In 2010, he returned to Stanford as a visiting associate professor in the department of molecular and cellular physiology. There, among other projects, Granier picked up his opioid receptor data and began working to solve a three-dimensional structure. The move paid off.

Opioid receptors have been relieving pain for thousands of years, but the atomic details had been shrouded in mystery. In 2012, Granier and Stanford graduate student Aashish Manglik solved the first high-resolution crystal structures of two opioid receptors, the main receptor Mu and a related Delta receptor, in their inactive states. In the same Nature journal, another group reported structures of the two other opioid receptors. (Later that year, Kobilka won the 2012 Nobel Prize in Chemistry with his former advisor Robert Lefkowitz for groundbreaking discoveries in GPCR.)

The long-awaited crystal structures of all four opioid receptors provided the first direct evidence showing how opioids bind to their receptors, contributing crucial information in the search for opioid drugs without the unwanted side effects, such as fatal respiratory suppression. Interestingly, a wide opening in the Mu receptor allows easy access to the opioid binding pocket, perhaps explaining why opioids are so potent and why their effects, including heroin overdoses, are rapidly reversible. A follow-up structure-based discovery campaign to develop safer opioids identified PZM21 as both a potential drug candidate and experimental tool to find other safer opioids.

Granier returned to Montpellier, intent on learning how the opioid receptor moves from an inactive to active conformation. Using NMR spectroscopy, his lab reported in 2015 the shape changes of a Mu receptor activated with a morphine-like drug (BU72). They watched it signal via a binding pocket for a G protein (Gi) that triggers analgesia and sedation as well as euphoria and physical dependence. Depending upon the drug, Mu can also signal another protein, arrestin, linked to tolerance, respiratory suppression, and constipation. In a companion paper, the Kobilka lab published a high-resolution structure of the drug bound to the activated Mu receptor.

Meanwhile, Granier became interested in adiponectin receptors after a Japanese group showed that a small molecule could activate the receptors for to increase insulin sensitivity in an obese mouse model.
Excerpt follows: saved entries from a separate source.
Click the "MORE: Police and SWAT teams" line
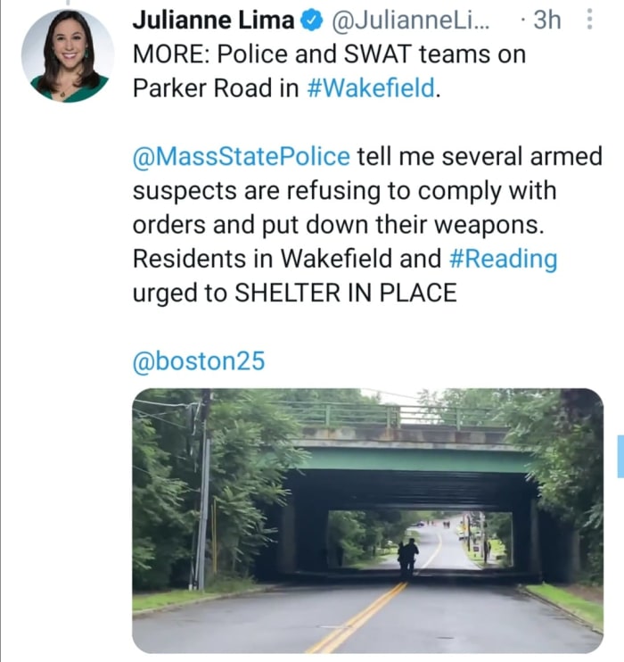(x=328, y=54)
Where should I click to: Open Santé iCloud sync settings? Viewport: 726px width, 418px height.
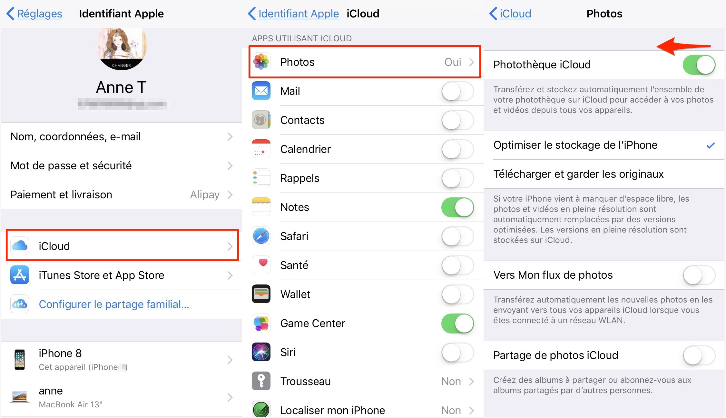tap(459, 264)
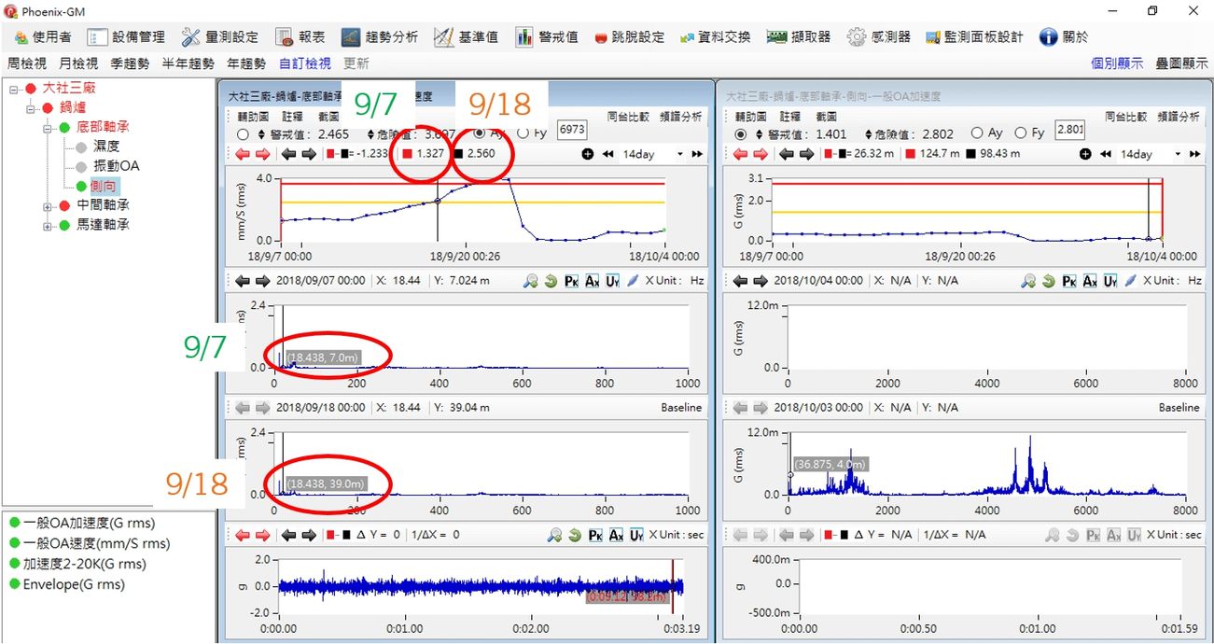1214x644 pixels.
Task: Expand the 中間軸承 tree node
Action: [x=48, y=205]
Then, the same group published structures of two adoponectin receptors in their inactive state. Like all GPCRs, one structure cannot tell you enough about how it works, says. Granier was able to follow his curiosity, thanks to a generous “excellence” grant from the European Research Council (ERC), given to young researchers purely on the quality of their work.

Adiponectin appears to protect against the health consequences of obesity, such as insulin resistance and heart disease, by breaking down ceramidase into friendlier components. In April 2017, Granier’s lab demonstrated the human AdipoR2 functions as a ceramidase catalyst. “To our surprise, we observed a free fatty acid inside the receptor,” Granier says. Inside the cell, the activated receptor forms a tunnel with a zinc element buried in the membrane that enables the ceramidase activity. Granier reanalyzed the AdipoR1 data from the Japanese group and found a more accessible large opening in the transmembrane domain with a different conformation from the AdipoR2. Because AdipoR1 also catalyzed ceramidase at the behest of adiponectin, the data suggest that these receptors undergo conformational changes during the catalytic process.
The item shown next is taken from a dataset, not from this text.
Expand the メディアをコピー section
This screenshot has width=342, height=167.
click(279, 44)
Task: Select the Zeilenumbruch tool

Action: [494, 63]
The AdipoR2 structure reveals the presence of a bound fatty acid (white, yellow and red spheres) at a zinc binding site (orange sphere), a signature of receptor enzymatic activity. Image courtesy of S. Granier.

Next, Granier wants to understand in more detail how adiponectin binds and activates the receptor. He is approaching the problem from several directions, with crystallography and EM, supplemented by computational approaches and biological assays. He is also working on the opioid receptor, looking at how it couples specifically with different G protein subtypes. Working on GPCRs hasn’t gotten any easier. “It’s a trial and error process,” he says about the many steps in purifying proteins that can go wrong. “There is interesting information in negative data,” he says, but “it’s nice to be able to succeed on challenging and extremely hard projects that can fail.”